When engaging the brake 200, if the hydraulic pressure for release is released from a state in which the hydraulic pressure for engagement is released from the hydraulic chamber 207 for engagement, and hydraulic pressure for release is supplied to the hydraulic chamber 208 for release to move the piston 206 to the released position where the first spring 209 and the second spring 210 are compressed, the piston 206 is biased by the first spring 209 and the second spring 210 to be moved to the first position where is the given distance away from the released position in the engaging direction.
When the piston 206 reaches the first position, the piston 206 is then biased only by the first spring 209 to be moved from the first position to the second position where the plurality of friction plates 203 become in the zero clearance state. After the piston 206 reaches the second position, when the hydraulic pressure for engagement is supplied, the piston 206 is then biased by the hydraulic pressure for engagement to be moved to the engaged position where the plurality of friction plates 203 are engaged.
On the other hand, when releasing the brake 200, if the hydraulic pressure for engagement is released and the hydraulic pressure for release is supplied, from a state in which the hydraulic pressure for release is released from the hydraulic chamber 208 for release, and the hydraulic pressure for engagement is supplied to the hydraulic chamber 207 for engagement to move the piston 206 to the engaged position, the piston 206 is biased in the releasing direction and the piston 206 is moved to the released position where the first spring 209 and the second spring 210 are compressed.
In the brake 200, since the biasing force of the second spring 210 is set larger than the biasing force of the first spring 209, the piston 206 can be moved with sufficient response by the first spring 209 and the second spring 210 from the released position to the first position, and can then be moved with sufficient accuracy by the first spring 209 from the first position to the second position.

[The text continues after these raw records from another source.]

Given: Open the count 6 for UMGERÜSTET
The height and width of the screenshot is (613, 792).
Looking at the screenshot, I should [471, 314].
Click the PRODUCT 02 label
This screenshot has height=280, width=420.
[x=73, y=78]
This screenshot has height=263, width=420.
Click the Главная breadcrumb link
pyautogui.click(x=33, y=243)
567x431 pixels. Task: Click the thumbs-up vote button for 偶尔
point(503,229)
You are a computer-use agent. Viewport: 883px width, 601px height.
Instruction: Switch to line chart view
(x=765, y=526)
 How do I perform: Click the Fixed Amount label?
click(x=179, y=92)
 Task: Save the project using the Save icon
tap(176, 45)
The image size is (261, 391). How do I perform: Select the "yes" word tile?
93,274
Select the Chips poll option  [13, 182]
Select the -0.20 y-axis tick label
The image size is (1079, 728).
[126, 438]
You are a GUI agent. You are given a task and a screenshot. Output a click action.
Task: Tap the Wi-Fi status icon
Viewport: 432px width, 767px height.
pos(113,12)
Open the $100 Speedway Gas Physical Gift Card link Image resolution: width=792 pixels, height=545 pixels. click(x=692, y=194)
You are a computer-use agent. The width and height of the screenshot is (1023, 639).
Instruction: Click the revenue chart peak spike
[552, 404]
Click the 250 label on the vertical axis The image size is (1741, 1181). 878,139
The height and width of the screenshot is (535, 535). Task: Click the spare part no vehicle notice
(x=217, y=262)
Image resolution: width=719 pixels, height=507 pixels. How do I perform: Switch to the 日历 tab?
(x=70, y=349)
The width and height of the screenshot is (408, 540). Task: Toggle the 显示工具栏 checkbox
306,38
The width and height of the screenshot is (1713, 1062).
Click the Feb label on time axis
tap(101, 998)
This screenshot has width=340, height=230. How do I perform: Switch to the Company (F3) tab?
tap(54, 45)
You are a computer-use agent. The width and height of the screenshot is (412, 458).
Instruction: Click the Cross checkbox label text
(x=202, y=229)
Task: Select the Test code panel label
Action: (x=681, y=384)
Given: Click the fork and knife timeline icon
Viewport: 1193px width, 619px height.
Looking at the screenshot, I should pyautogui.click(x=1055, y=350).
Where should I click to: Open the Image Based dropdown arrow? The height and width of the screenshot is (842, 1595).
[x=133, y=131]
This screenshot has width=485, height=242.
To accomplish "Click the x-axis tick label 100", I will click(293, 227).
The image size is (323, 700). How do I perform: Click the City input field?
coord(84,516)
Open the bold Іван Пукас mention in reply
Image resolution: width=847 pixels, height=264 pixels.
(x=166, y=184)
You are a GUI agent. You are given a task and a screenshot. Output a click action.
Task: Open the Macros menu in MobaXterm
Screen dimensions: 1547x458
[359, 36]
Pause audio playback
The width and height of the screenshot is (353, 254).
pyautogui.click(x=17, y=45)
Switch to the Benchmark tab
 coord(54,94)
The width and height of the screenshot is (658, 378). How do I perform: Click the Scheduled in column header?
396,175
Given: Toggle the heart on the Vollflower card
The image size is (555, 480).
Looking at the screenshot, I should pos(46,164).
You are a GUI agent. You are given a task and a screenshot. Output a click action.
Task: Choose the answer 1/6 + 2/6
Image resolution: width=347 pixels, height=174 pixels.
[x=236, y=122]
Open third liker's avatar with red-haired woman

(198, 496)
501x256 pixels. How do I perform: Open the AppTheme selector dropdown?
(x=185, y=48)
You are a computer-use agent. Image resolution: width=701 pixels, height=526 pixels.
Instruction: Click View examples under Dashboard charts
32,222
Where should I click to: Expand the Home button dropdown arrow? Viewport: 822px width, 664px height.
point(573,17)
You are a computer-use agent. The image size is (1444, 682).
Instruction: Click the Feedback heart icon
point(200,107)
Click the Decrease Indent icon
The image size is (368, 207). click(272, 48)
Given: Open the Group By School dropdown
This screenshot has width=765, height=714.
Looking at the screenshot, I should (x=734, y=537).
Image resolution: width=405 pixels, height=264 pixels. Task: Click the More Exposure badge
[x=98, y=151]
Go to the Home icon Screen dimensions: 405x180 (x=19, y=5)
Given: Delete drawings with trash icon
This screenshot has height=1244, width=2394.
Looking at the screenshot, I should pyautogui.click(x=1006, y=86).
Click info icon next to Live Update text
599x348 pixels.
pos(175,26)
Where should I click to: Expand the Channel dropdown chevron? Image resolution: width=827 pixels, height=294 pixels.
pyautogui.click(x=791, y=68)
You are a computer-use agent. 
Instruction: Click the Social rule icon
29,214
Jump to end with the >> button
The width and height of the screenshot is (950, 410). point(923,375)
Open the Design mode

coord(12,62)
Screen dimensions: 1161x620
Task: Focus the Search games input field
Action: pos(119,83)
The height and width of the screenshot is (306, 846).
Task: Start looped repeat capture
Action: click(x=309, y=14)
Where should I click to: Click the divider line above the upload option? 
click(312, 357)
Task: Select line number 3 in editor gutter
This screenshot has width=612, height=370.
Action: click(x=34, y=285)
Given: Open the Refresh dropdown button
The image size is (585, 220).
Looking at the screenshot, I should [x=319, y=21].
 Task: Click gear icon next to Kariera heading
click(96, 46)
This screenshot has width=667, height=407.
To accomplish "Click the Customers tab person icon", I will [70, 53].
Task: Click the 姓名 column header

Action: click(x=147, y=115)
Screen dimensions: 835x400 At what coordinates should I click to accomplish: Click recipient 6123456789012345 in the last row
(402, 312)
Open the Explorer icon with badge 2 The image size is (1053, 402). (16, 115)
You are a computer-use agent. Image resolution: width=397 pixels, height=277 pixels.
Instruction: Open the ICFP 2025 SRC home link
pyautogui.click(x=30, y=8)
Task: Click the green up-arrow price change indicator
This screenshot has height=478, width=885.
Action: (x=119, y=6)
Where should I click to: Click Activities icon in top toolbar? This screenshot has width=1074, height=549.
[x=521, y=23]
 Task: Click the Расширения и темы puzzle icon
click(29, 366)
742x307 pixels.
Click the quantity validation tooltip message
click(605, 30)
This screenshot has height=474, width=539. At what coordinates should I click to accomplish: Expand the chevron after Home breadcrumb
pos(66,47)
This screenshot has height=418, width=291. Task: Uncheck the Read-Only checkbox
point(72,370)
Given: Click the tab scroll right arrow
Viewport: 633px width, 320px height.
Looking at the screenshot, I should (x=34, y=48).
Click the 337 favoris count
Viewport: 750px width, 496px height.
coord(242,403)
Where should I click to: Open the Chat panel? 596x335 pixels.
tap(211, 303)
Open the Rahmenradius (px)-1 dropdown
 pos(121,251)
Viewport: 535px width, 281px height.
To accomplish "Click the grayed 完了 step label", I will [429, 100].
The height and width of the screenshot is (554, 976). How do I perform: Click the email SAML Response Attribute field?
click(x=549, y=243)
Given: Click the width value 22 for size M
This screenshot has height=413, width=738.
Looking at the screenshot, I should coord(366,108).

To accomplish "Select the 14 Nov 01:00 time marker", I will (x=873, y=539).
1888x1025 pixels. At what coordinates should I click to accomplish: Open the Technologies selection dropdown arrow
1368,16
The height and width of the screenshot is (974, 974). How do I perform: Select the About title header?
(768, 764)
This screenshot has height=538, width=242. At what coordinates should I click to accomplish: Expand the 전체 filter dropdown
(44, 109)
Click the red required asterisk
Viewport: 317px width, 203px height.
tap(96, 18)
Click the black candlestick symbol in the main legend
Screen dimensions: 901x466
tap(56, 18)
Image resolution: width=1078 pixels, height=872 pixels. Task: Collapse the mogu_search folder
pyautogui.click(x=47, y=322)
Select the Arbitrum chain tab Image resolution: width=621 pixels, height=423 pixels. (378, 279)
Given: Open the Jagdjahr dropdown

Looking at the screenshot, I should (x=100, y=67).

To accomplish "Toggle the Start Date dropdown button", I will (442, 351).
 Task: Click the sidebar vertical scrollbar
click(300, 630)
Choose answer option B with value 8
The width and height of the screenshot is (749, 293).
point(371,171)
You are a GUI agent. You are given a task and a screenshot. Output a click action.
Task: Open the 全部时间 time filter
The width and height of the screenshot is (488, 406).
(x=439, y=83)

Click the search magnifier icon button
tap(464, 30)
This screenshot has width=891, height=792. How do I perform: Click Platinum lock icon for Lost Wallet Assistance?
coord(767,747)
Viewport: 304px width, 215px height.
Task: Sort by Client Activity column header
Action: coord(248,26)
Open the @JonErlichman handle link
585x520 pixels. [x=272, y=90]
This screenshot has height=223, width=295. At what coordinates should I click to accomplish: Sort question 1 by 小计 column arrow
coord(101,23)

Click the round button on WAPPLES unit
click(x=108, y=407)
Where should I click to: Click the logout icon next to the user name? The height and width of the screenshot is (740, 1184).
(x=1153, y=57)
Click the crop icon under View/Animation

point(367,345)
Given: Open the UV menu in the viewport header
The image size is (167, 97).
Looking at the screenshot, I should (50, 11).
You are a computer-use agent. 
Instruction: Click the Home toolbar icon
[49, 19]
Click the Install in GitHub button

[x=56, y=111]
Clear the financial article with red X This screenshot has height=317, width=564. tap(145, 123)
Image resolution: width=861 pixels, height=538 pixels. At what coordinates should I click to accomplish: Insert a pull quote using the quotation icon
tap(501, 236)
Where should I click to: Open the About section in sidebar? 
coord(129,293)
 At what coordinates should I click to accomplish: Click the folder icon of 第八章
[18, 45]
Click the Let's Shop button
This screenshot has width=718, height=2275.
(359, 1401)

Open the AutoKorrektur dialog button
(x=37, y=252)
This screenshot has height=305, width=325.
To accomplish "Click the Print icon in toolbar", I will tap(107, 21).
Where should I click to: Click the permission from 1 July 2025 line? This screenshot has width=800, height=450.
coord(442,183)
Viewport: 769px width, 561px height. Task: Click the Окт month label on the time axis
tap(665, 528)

As disclosed in JP2017-150533A, in an automatic transmission provided with a brake where a hydraulic chamber for engagement is disposed at an anti-friction plate side of the piston (or the opposite side of the piston from a plurality of friction plates) which engages the plurality of friction plates disposed between an inner fixed member coupled to a transmission case and an outer rotary member coupled to a given rotary member, since the hydraulic chamber for engagement extends in the axial directions at the anti-friction plate side of the piston, the axial dimension increases.
On the other hand, in an automatic transmission provided with a brake having a piston and a hydraulic chamber for engagement which engage the plurality of friction plates disposed between the inner fixed member and the outer rotary member, the hydraulic chamber for engagement may be disposed radially inward of the inner fixed member to reduce the axial dimension.
In this case, the piston disposed at one side of the friction plates in the axial directions has a pressing part which presses the friction plates, and the pressing part is disposed radially outward of the inner fixed member. A hydraulic chamber for the engagement forming part which forms a part of the hydraulic chamber for engagement and receives hydraulic pressure for engagement is disposed radially inward of the inner fixed member. Therefore, a coupling part which couples the pressing part to the hydraulic chamber for the engagement forming part may extend radially through the one side of the inner fixed member in the axial directions.
In an automatic transmission provided with the brake structured in this way, since it needs to be compact in the axial directions in order to be mounted in a limited space of a vehicle, a spline part of the inner fixed member with which the friction plates are spline-engaged needs to secure a given axial length so as to spline-engage with the plurality of friction plates also in the released state of the plurality of friction plates.